- Exercise brief -
Output all of the material exactly; leave out no line.

- Extracted data -
------------------------------
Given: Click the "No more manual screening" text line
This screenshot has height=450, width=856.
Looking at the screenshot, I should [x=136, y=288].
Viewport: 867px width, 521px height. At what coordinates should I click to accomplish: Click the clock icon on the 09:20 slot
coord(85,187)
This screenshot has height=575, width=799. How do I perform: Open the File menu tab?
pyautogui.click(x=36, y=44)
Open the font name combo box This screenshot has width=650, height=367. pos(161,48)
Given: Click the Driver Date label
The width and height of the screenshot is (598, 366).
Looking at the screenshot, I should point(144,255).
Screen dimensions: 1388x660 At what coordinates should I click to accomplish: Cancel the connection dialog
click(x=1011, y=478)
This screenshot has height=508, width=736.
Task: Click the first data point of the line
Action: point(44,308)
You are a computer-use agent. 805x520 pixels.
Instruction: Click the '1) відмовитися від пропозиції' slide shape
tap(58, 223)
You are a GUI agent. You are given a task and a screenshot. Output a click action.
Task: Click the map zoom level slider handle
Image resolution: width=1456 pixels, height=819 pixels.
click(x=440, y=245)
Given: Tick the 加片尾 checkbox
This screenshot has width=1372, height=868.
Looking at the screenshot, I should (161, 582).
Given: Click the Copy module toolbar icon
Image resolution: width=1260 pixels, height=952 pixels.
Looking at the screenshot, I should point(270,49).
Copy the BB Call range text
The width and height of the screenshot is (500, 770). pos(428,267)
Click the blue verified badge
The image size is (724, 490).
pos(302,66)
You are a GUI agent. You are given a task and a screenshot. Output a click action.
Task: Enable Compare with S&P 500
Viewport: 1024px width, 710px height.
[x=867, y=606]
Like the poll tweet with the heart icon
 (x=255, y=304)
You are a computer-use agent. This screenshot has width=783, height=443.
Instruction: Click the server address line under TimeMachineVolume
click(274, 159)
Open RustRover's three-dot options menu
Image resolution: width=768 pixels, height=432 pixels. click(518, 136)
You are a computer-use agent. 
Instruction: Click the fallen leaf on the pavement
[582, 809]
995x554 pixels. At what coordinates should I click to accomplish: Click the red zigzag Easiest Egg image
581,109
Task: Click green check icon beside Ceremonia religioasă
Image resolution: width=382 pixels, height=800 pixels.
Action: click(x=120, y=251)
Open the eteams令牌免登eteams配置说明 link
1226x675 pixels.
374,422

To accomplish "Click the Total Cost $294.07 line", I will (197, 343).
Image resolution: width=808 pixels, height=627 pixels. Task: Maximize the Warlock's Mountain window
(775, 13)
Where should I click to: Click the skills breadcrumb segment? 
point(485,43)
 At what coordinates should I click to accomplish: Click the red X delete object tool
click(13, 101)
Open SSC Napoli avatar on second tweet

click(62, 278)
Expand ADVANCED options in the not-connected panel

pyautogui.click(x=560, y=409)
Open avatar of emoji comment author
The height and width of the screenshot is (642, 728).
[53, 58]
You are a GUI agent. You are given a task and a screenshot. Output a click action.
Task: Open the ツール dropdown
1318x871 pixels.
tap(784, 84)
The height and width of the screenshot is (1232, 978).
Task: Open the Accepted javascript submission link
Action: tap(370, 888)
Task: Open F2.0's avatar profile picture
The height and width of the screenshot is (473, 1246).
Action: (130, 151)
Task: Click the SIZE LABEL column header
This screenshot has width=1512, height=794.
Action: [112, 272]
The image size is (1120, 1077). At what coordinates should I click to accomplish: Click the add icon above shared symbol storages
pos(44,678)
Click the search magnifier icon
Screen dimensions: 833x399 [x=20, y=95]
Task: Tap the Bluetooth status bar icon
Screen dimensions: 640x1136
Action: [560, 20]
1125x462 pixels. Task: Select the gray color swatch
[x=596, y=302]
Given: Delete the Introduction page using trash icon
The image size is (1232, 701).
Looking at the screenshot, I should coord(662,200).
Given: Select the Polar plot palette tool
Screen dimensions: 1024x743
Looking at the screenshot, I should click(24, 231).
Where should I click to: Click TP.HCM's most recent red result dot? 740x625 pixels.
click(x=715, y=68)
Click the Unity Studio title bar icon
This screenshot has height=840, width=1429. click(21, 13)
------------------------------
- Answer section -
Given: Click the "No more manual screening" text line
This screenshot has height=450, width=856.
Looking at the screenshot, I should [x=136, y=288].
Viewport: 867px width, 521px height. At what coordinates should I click to accomplish: Click the clock icon on the 09:20 slot
coord(85,187)
This screenshot has height=575, width=799. How do I perform: Open the File menu tab?
pyautogui.click(x=36, y=44)
Open the font name combo box This screenshot has width=650, height=367. pos(161,48)
Given: Click the Driver Date label
The width and height of the screenshot is (598, 366).
Looking at the screenshot, I should point(144,255).
Screen dimensions: 1388x660 At what coordinates should I click to accomplish: Cancel the connection dialog
click(x=1011, y=478)
This screenshot has height=508, width=736.
Task: Click the first data point of the line
Action: point(44,308)
You are a computer-use agent. 805x520 pixels.
Instruction: Click the '1) відмовитися від пропозиції' slide shape
tap(58, 223)
You are a GUI agent. You are given a task and a screenshot. Output a click action.
Task: Click the map zoom level slider handle
Image resolution: width=1456 pixels, height=819 pixels.
click(x=440, y=245)
Given: Tick the 加片尾 checkbox
This screenshot has width=1372, height=868.
Looking at the screenshot, I should (161, 582).
Given: Click the Copy module toolbar icon
Image resolution: width=1260 pixels, height=952 pixels.
Looking at the screenshot, I should point(270,49).
Copy the BB Call range text
The width and height of the screenshot is (500, 770). pos(428,267)
Click the blue verified badge
The image size is (724, 490).
pos(302,66)
You are a GUI agent. You are given a task and a screenshot. Output a click action.
Task: Enable Compare with S&P 500
Viewport: 1024px width, 710px height.
[x=867, y=606]
Like the poll tweet with the heart icon
 (x=255, y=304)
You are a computer-use agent. This screenshot has width=783, height=443.
Instruction: Click the server address line under TimeMachineVolume
click(274, 159)
Open RustRover's three-dot options menu
Image resolution: width=768 pixels, height=432 pixels. click(518, 136)
You are a computer-use agent. 
Instruction: Click the fallen leaf on the pavement
[582, 809]
995x554 pixels. At what coordinates should I click to accomplish: Click the red zigzag Easiest Egg image
581,109
Task: Click green check icon beside Ceremonia religioasă
Image resolution: width=382 pixels, height=800 pixels.
Action: click(x=120, y=251)
Open the eteams令牌免登eteams配置说明 link
1226x675 pixels.
374,422

To accomplish "Click the Total Cost $294.07 line", I will (197, 343).
Image resolution: width=808 pixels, height=627 pixels. Task: Maximize the Warlock's Mountain window
(775, 13)
Where should I click to: Click the skills breadcrumb segment? 
point(485,43)
 At what coordinates should I click to accomplish: Click the red X delete object tool
click(13, 101)
Open SSC Napoli avatar on second tweet

click(62, 278)
Expand ADVANCED options in the not-connected panel

pyautogui.click(x=560, y=409)
Open avatar of emoji comment author
The height and width of the screenshot is (642, 728).
[53, 58]
You are a GUI agent. You are given a task and a screenshot. Output a click action.
Task: Open the ツール dropdown
1318x871 pixels.
tap(784, 84)
The height and width of the screenshot is (1232, 978).
Task: Open the Accepted javascript submission link
Action: tap(370, 888)
Task: Open F2.0's avatar profile picture
The height and width of the screenshot is (473, 1246).
Action: (130, 151)
Task: Click the SIZE LABEL column header
This screenshot has width=1512, height=794.
Action: [112, 272]
The image size is (1120, 1077). At what coordinates should I click to accomplish: Click the add icon above shared symbol storages
pos(44,678)
Click the search magnifier icon
Screen dimensions: 833x399 [x=20, y=95]
Task: Tap the Bluetooth status bar icon
Screen dimensions: 640x1136
Action: [560, 20]
1125x462 pixels. Task: Select the gray color swatch
[x=596, y=302]
Given: Delete the Introduction page using trash icon
The image size is (1232, 701).
Looking at the screenshot, I should coord(662,200).
Given: Select the Polar plot palette tool
Screen dimensions: 1024x743
Looking at the screenshot, I should click(24, 231).
Where should I click to: Click TP.HCM's most recent red result dot? 740x625 pixels.
click(x=715, y=68)
Click the Unity Studio title bar icon
This screenshot has height=840, width=1429. click(21, 13)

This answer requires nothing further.